Tarka serves as a brilliant foil for Stamets, showing just how far Stamets has come as a character over the course of the previous three seasons. Stamets, too, was a scientist too wrapped up in his work to bother with social niceties. Like Tarka, Stamets occupied a space outside normal crew interaction, but he’s definitely grown into a much more rounded individual. Even his pseudo-feud with Jett Reno is, at this point, an expression of friendship. When juxtaposed with Tarka’s suspect interest, the depths and quality of Stamets’ concern for Book becomes all the more apparent. The last shot we see of Stamets, he’s holding his husband’s hand after having a serious conversation about where they are emotionally. It’s a scene of connection and community that highlights Tarka’s solitude.
Tarka also serves as a warning of what could happen to both Stamets and Culber if they don’t step away from their obsessive tendencies. The episode points us in that direction by having Culber and Kovich discuss Culber’s own stress levels, and that’s a neat use for Kovich as a character. I also really like that Discovery as a show continues to engage with the very real emotional fallout tied to the DMA. Both scientists occupy the metaphorical space of the professionals rushing to find treatments for COVID in 2020, and Culber serves as a particular stand-in for the medical professionals struggling to keep pace with the pandemic’s growth. I hope the show continues to explore how both Stamets and Culber cope.

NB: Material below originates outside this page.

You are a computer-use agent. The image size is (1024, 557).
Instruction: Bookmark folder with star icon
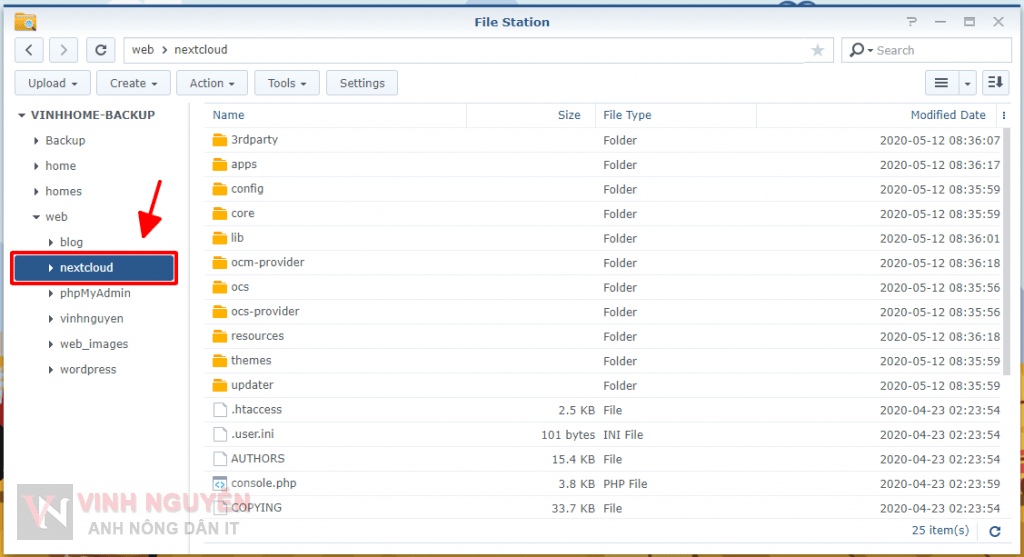pyautogui.click(x=817, y=50)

Unfortunately, despite the more solid elements in the episode, the overall weakness of the prison-break plot gives “The Examples” a midseason filler feel. Hopefully, “Stormy Weather” will offer a bit more in the way of progress.

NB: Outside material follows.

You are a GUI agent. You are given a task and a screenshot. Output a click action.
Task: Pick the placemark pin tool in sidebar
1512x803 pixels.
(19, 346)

Three cups of Earl Grey Tea
Stray Thoughts From the Couch:
- All of the races Vance mentions as potential DMA-creator candidates are references to greater Trek canon, which is nice.
- When we got a glimpse of the back of Tarka’s neck, did anyone else have a flashback to “Conspiracy?” I sure did. I really, really hope they aren’t bringing back the slugs.
- Also good on Burnhaam for not taking it when the Magistrate wants to complain about how the prisoners are housed with everyone else. I liked the note on grace and how he’ll need some of his own.
- I’d like to say that the colony’s penal system feels ridiculous and would be unworkable, but I’m not entirely certain I can do that and still be honest.